▶ WHAT NEEDS TO BE DONE
Write out each line of the data below word for word, omitting the pictures.

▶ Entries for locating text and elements
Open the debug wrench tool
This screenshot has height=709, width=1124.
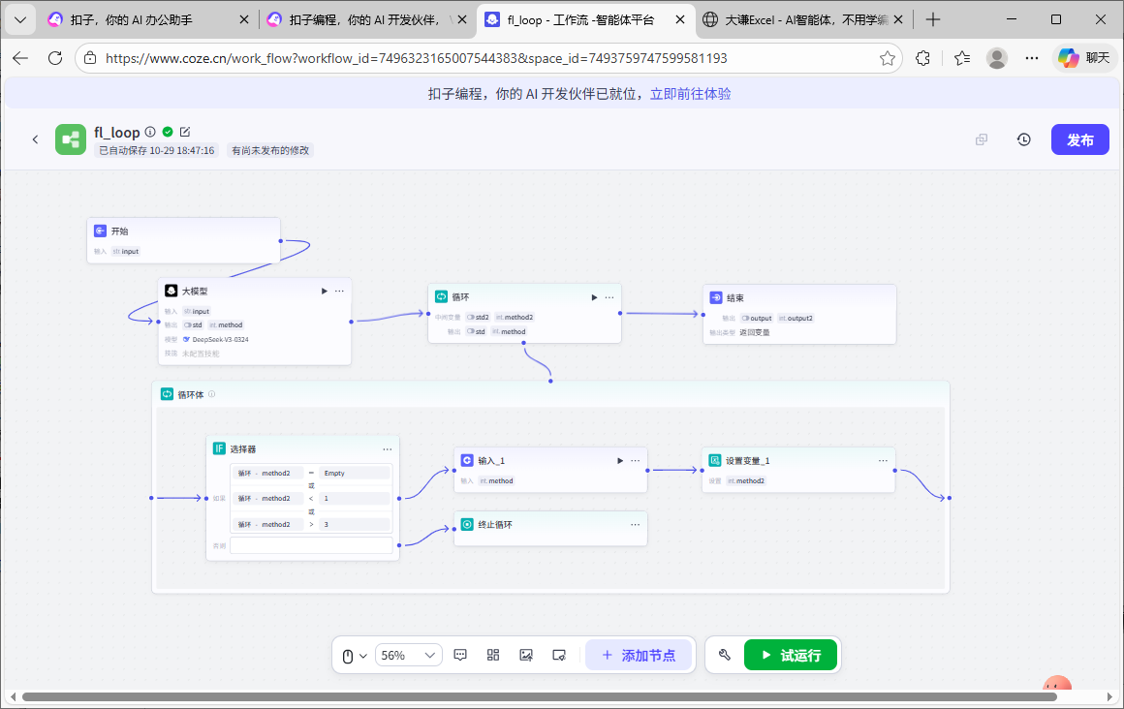[724, 655]
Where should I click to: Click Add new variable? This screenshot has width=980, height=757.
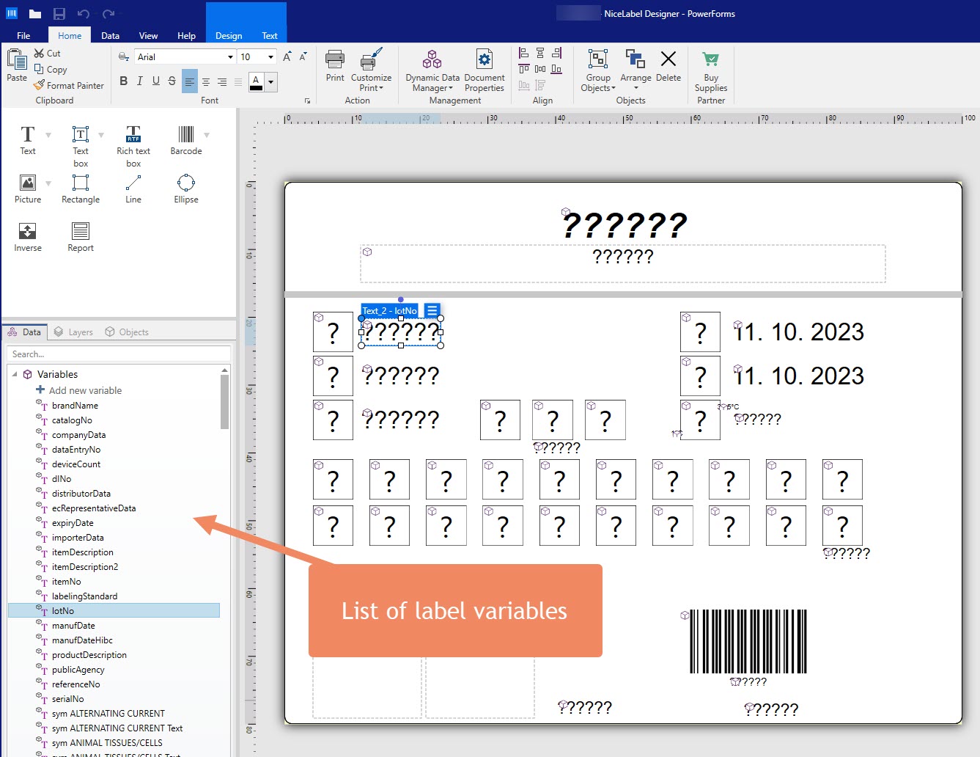click(85, 391)
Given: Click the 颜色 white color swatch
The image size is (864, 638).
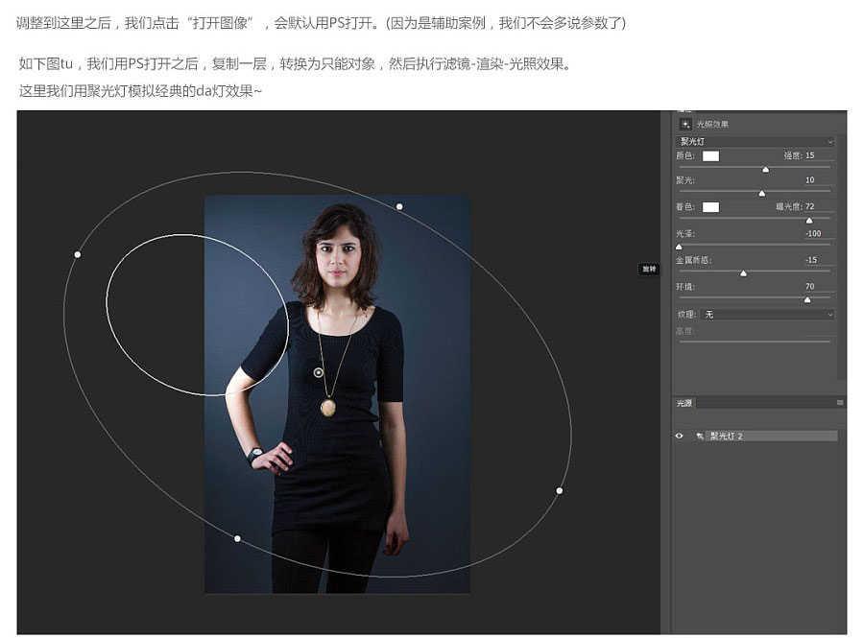Looking at the screenshot, I should tap(710, 155).
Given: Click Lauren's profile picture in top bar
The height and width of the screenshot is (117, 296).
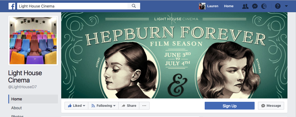Looking at the screenshot, I should coord(202,6).
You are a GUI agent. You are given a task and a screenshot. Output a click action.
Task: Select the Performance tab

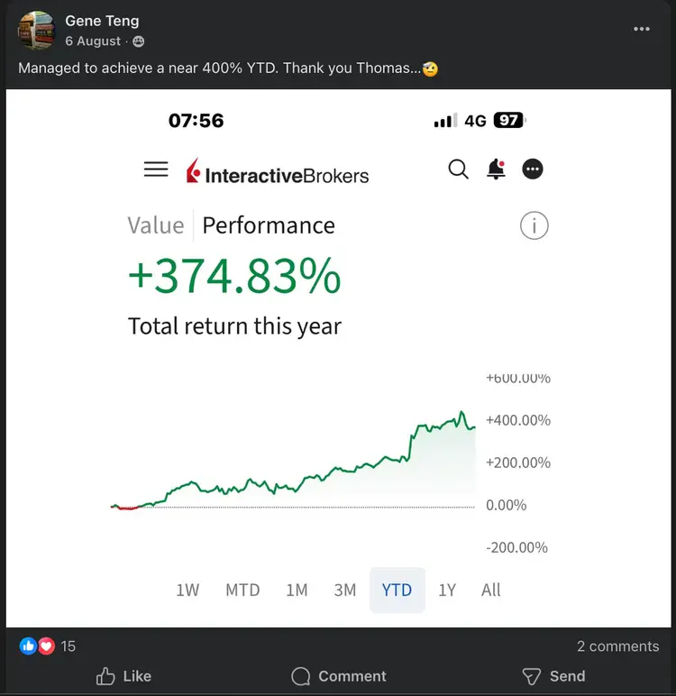[269, 225]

▶ EXPECTED ANSWER
Open the debug wrench tool
This screenshot has height=709, width=1124.
[724, 655]
Where should I click to: Click Add new variable? This screenshot has width=980, height=757.
click(85, 391)
Given: Click the 颜色 white color swatch
The image size is (864, 638).
Looking at the screenshot, I should tap(710, 155).
Given: Click Lauren's profile picture in top bar
The height and width of the screenshot is (117, 296).
Looking at the screenshot, I should coord(202,6).
You are a GUI agent. You are given a task and a screenshot. Output a click action.
Task: Select the Performance tab

[269, 225]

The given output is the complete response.